Postgres has long been a favored choice for developers looking to bootstrap applications, thanks to its reputation for flexibility and reliability. However, as applications scale, they often encounter limitations with Postgres, particularly when faced with workloads it wasn’t originally designed to handle. This challenge has become more pronounced in the age of AI, where the pace of growth can accelerate dramatically, pushing developers to reach the limits of Postgres much sooner than before.
To address these challenges, a growing trend has emerged: the combination of Postgres and ClickHouse. In this architecture, Postgres continues to manage transactional workloads while ClickHouse takes on analytics. Both databases are open source, and their integration has fostered an ecosystem that enhances their capabilities.
Scaling Beyond PostgreSQL
In today’s AI-driven landscape, the growth trajectory of applications has shifted from years to mere months. This rapid development cycle leads to an increased demand for analytical capabilities, which often outstrip what Postgres can provide alone. User-facing applications now require real-time dashboards, recommendation systems, and extensive data searches, all of which depend on swift analytical queries. As these features become integral to user experience, the need for low-latency access to high-volume data becomes critical, and Postgres alone may not suffice.
How Postgres + ClickHouse Work Together
Integrating Postgres with ClickHouse presents two primary challenges: data integration and application integration.
Data Integration
There are two prevalent methods for integrating ClickHouse with PostgreSQL:
- Split or dual-write: In this approach, applications write data directly to both databases based on specific use cases. The split-write pattern directs data only to the necessary database, while the dual-write pattern sends all data to both systems simultaneously. This method is effective when there is a clear distinction in data usage.
- Change data capture (CDC): Here, all writes occur in PostgreSQL, which serves as the source of truth. A CDC process streams changes into ClickHouse, ensuring that analytical queries reflect the latest state without burdening the transactional database. This method is particularly useful for operational analytics, where consistency is vital, and analytical performance is paramount.
Application Integration
The integration of Postgres and ClickHouse aims to leverage each database’s strengths. Consequently, some queries will remain on Postgres, while others will transition to ClickHouse. While many applications utilize object-relational mappers (ORMs) with Postgres, this is less common with analytical databases. However, projects like MooseStack offer an ORM-like experience for ClickHouse.
To facilitate this integration, developers must identify which queries will migrate, particularly those involving large aggregate operations. API routes for these queries will need to be updated to direct SQL requests to ClickHouse. A backward-compatible pattern can allow for testing routes that switch between Postgres and ClickHouse, as demonstrated by clickhouse.build.
Another option is to use a foreign data wrapper (FDW) within Postgres, enabling queries to be sent to ClickHouse transparently, thereby simplifying the integration process.
An Open Source Ecosystem
The ecosystem surrounding Postgres and ClickHouse has matured into a robust stack.

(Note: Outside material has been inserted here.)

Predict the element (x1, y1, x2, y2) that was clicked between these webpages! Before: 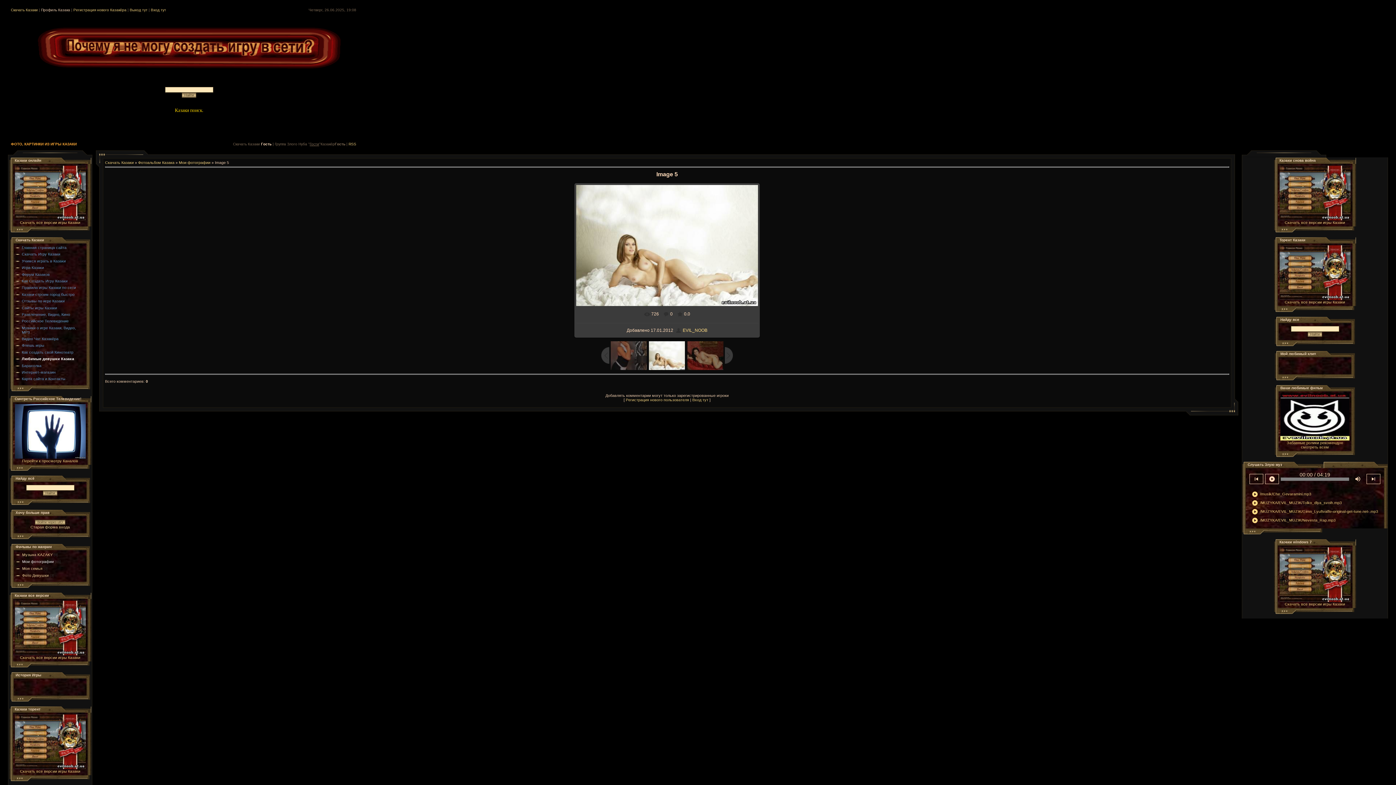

Many teams now default to pairing these databases, supported by a suite of open source and commercial tools designed to facilitate production-scale operations. These tools focus on reliable Postgres replication, efficient ingestion into ClickHouse, and seamless integration with existing Postgres workflows.
PeerDB
PeerDB is an open source project that provides high-throughput PostgreSQL CDC and dependable replication into ClickHouse. It effectively manages large update streams and schema changes without imposing additional load on the transactional database.
PostgreSQL Extensibility and FDWs
The extensibility of PostgreSQL allows teams to shift analytical workloads to ClickHouse without altering application code. FDWs enable external systems to be represented as standard PostgreSQL tables, allowing applications to continue issuing familiar SQL while heavy analytical queries run in ClickHouse.
ORMs and Developer Tooling
Projects like MooseStack illustrate that developer tooling is evolving to meet the needs of modern applications, facilitating the use of ClickHouse in environments where ORMs or schema-first development patterns are prevalent.
The ecosystem surrounding Postgres and ClickHouse is not merely a collection of tools; it represents a cohesive stack tailored for teams that have outgrown a single online transaction processing (OLTP) database and require a fast analytical engine without sacrificing the familiar Postgres development workflow.
The Future
As applications increasingly begin with Postgres and later adopt ClickHouse, the timeline for this transition is shrinking. Embracing this architecture from the outset of product development is becoming more advantageous. The future points towards managed services, hosted replication, and deeper integrations that promise a seamless experience where transactional and analytical systems operate in harmony.
The fundamental principle remains: Postgres and ClickHouse are not adversarial technologies; rather, they complement each other, forming the backbone of a modern open source data architecture that is adaptable, transparent, and production-ready.